Henry Bradsher has gained a new respect for our furry friend the cat:
“After several years of watching feral cats parade across our rear patio as if they owned the place, we asked the parish Animal Control & Rescue Center for a cat trap.
“They delivered a trap on a recent Tuesday and baited it with a can of cat food.
“A few hours later we caught … a turtle. I released it and reset the trap.
“On Wednesday morning we found in the trap … a small possum. The Animal Control people came, took it away, and reset the trap.
“Thursday morning: a medium-sized raccoon, also taken away.
“Friday morning: nothing.

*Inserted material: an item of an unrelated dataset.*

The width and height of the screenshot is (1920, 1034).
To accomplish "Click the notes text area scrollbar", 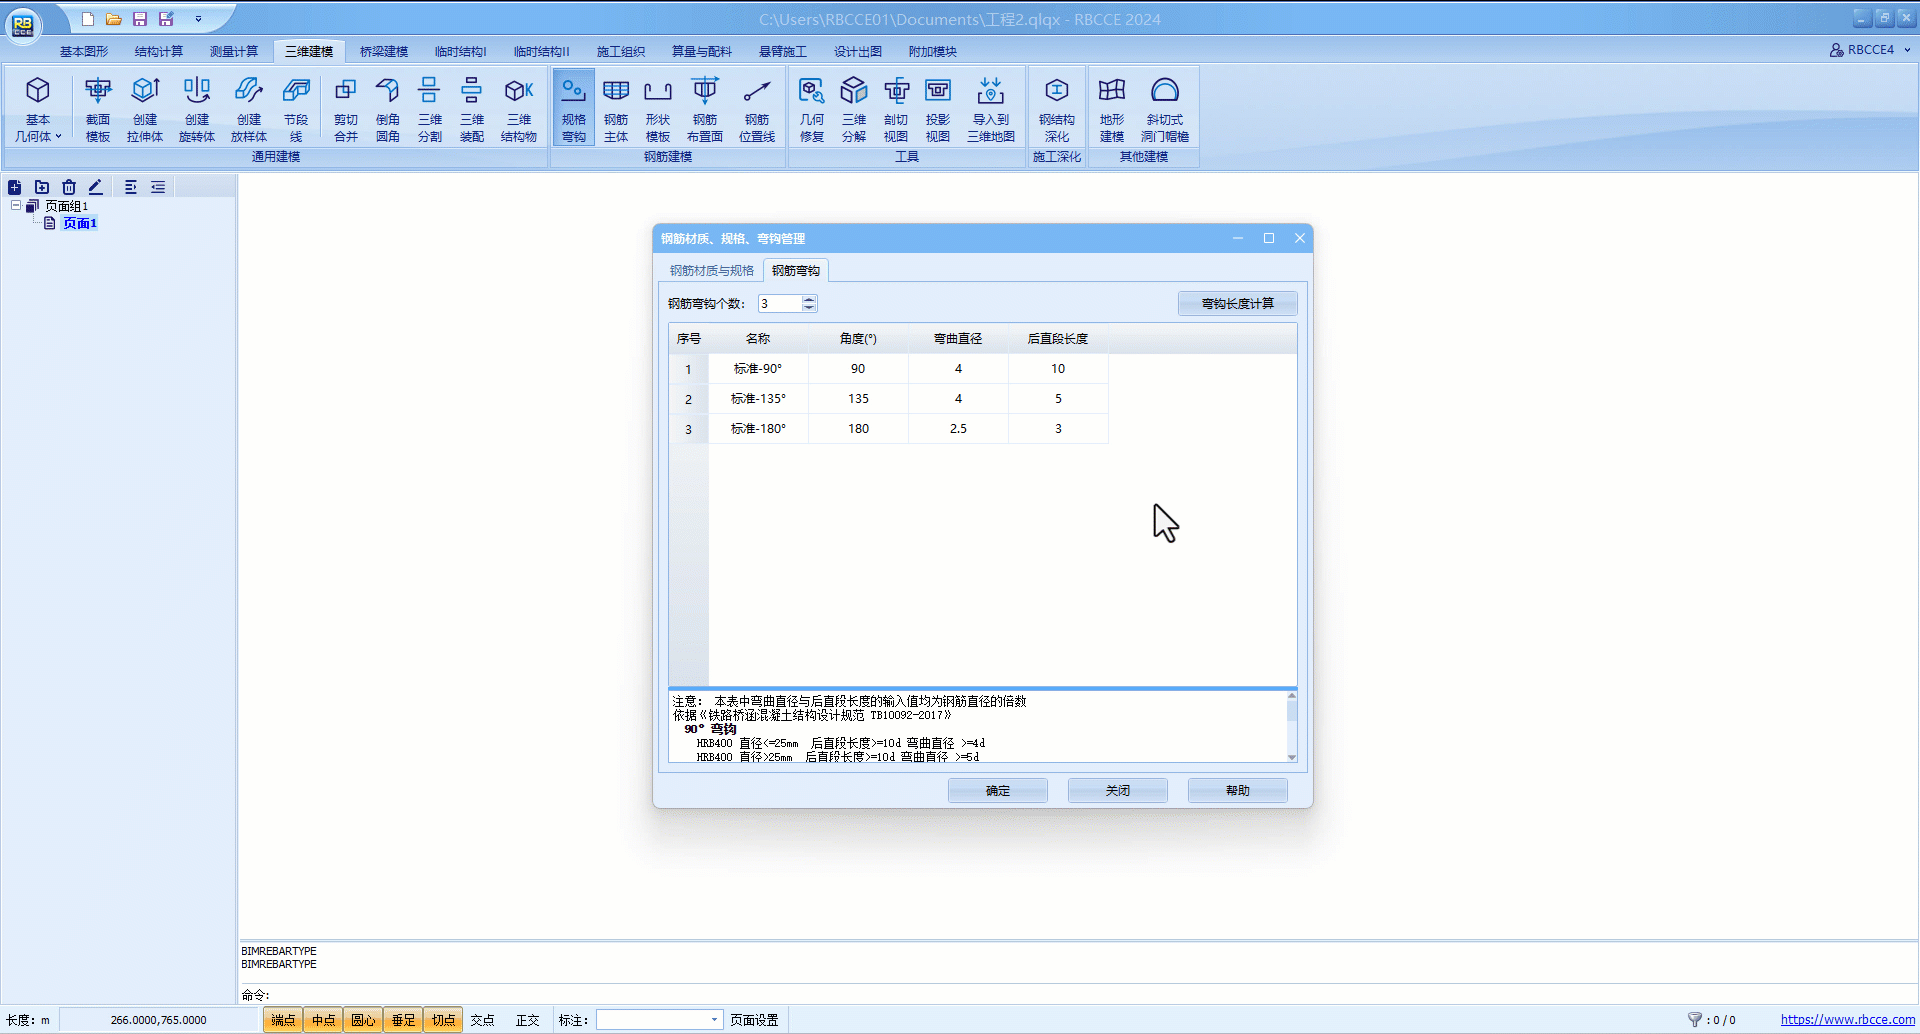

Saturday morning: a large-sized raccoon, also taken away.
“Nothing on Sunday or Monday morning, and on Tuesday they took the trap away.
“But we had seen at various times a small black cat sniff warily around the trap but disappear into the shrubbery; a large yellow cat circle around for a long time and even venture up to the trap’s entrance without going in, and a medium-size gray cat try unsuccessfully to get the bait out the back of the trap without going in the triggered entrance.
“Final score: canny cats 3, us and Animal Control 0. The cats are still out there.”
Which reminds me
When my mom and dad left Kenner in the ’80s and retired to a country place in Oakdale, one of Dad’s joys was working in his big yard, planting and tending to flowers and shrubs.
He had lived and worked in the New Orleans area for years, but he was still a Mississippi country boy at heart.
Every time I visited, he complained about the armadillos that dug up his garden as soon as he planted anything.
Around Christmas time, I heard of a guy in Kentwood who made armadillo traps, so I went up there and bought one of the wooden contraptions.
As I recall, it was a box with a heavy wooden door at one end that you would prop open with a piece of broomstick. The trap would be baited, and when the armadillo went in he would knock down the stick, causing the door to slam shut.
My dad was very appreciative of his Christmas gift, and put it out in the yard right away.
A few days later he called to tell me of his catches: a rabbit, a possum and a cat.
He said they were not amused by their captivity — especially the cat. …
Packing heat to eat
Nick Ferrara asks, “Do you think we might reach a point in Baton Rouge where we will have signs inside our local restaurants that read ‘Concealed Weapons Section Only’ and ‘No Weapons Section Only’?”
It seems the childhood game of Red Rover was not as simple as I first thought.
Readers provide us with some nuances of the pastime:
Rexie Artieta says, “We were not allowed to play this game at school. It was played on Sunday afternoons in our grandparents’ backyard. It was too rough for school.
“When you picked sides, you had to make sure the big boy cousins were not all on the same team.
“Then they could not hold ‘double grip’ to keep you from breaking through the line.”
And Mike Eldred, of Tylertown, Miss., says, “Strategy included ducking at the last minute to go under the chain, or letting the person through in hopes the weak link of the chain would go to the other side.
“The game reached almost Olympic status in Pineville, the town of my youth.”
Special People Dept.
- Elizabeth Rayburn celebrates her 90th birthday Tuesday.
- Nell and Calvin Golden celebrated their 61st anniversary Friday.
“My mother had ‘phonetic taste buds,’ says Tom Toddy.
“When I got married, my wife introduced me to the vegetable squash. It became a favorite of mine, in casseroles and cooked down with onions.
“The next time I visited my mother in another city, I asked her if she liked squash.
“ ‘Oh, heavens no!’ she replied with great disdain.
“I then asked her if she had ever tasted squash, and her reply was no.
“I then asked her how she knew she didn’t like squash when she had never tasted it.
“Her emphatic reply was, ‘Just by the way the word SQUASH sounds, I know I would not like it!’ ”
(Yeah, I have the same reaction to the word “tripe.”)
Spare that wolf!
Bertha Hinojosa’s pre-K and kindergarten class at Glen Oaks Park Elementary recently held a trial of the Big Bad Wolf who harassed the Three Little Pigs.
A Southern University Law School professor presided at the trial, and after extensive testimony from many witnesses sentenced the wolf to a suspended one-year sentence as well as home confinement.
After the trial, one of the students, who was obviously shocked by the court proceedings, approached the judge and said, “Your Honor, you DO realize that all of this was just pretend, don’t you?”